If you follow the news or social media, it seems like everyone is talking about self-driving cars and ride-sharing organizations. If you add in services that let you borrow a car when you need one, you may start to wonder if people are going to start giving up driving their own cars. In spite of this, according to the Census Bureau’s 2016 American Community Survey, it looks like most American’s want to stay behind the wheel.


An analysis by Brookings indicates that most Americans are still driving their own vehicles to work. More than 75% of commuters drive and less than a quarter of the population either work from home (5%), carpool (9%), or take an alternative form of transportation including public, bicycling, walking, motorcycling, or taxis (11%). Since the data from 2015, Brookings noted that more Americans are telecommuting and fewer are carpooling.

So, if everyone is still driving their own cars to work, who is using ride-sharing services like Lyft and Uber? Turns out it’s likely many of the same people, as these services see their biggest usage outside of rush-hours. Perhaps in an effort to cut down on impaired driving or to avoid the hassles of parking, people are opting to have someone else drive them when they’re headed out for fun.

Driving, particularly during commuting hours, comes at a price. Traffic is often snarled and doesn’t seem to be helped much by improving infrastructure, including the widening of roads and the addition of traffic lanes. In addition, owning and maintaining a car is one of the highest expenses a household can face. Still, it doesn’t look like we’re ready to give up the control of being behind the wheel just yet.

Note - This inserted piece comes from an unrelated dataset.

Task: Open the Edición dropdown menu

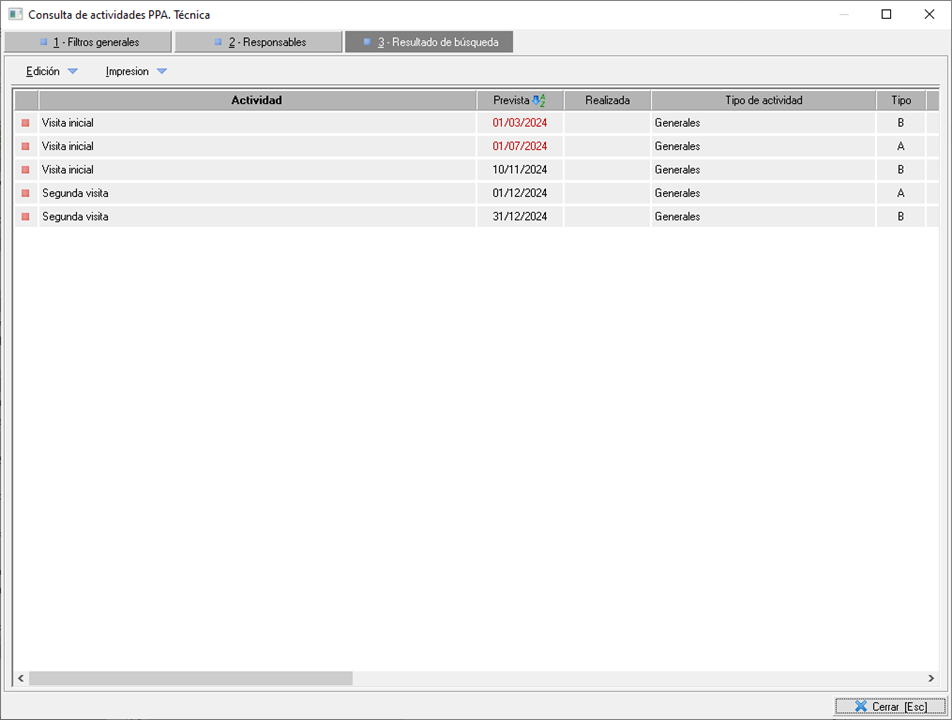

The one exception: some large cities. Areas such as Seattle, WA, Oakland, CA, Washington, D.C., and Nashville, TN, Los Angeles, CA, Miami, FL, and Houston, TX are beginning to see the number of solo drivers decrease. Cities with a focus on sustainability and improving transit systems are making a push to decrease the number of cars on the road and it seems to be working. As another example, Portland, OR, and Boston, MA have been pushing for urban bike commuting and creating an environment that is amenable to it, and the result is these cities have seen an increase in cycling commuters.

Technological advances may enable more of us to work from home. It may also increase the ability for us to skip commuting in our own cars in favor of self-driving cars and other ride-sharing possibilities. An increased concern in climate change may push cities to encourage drivers to cut back on driving. It’s hard to know where it’s all going but for now, it looks like things aren’t changing very fast.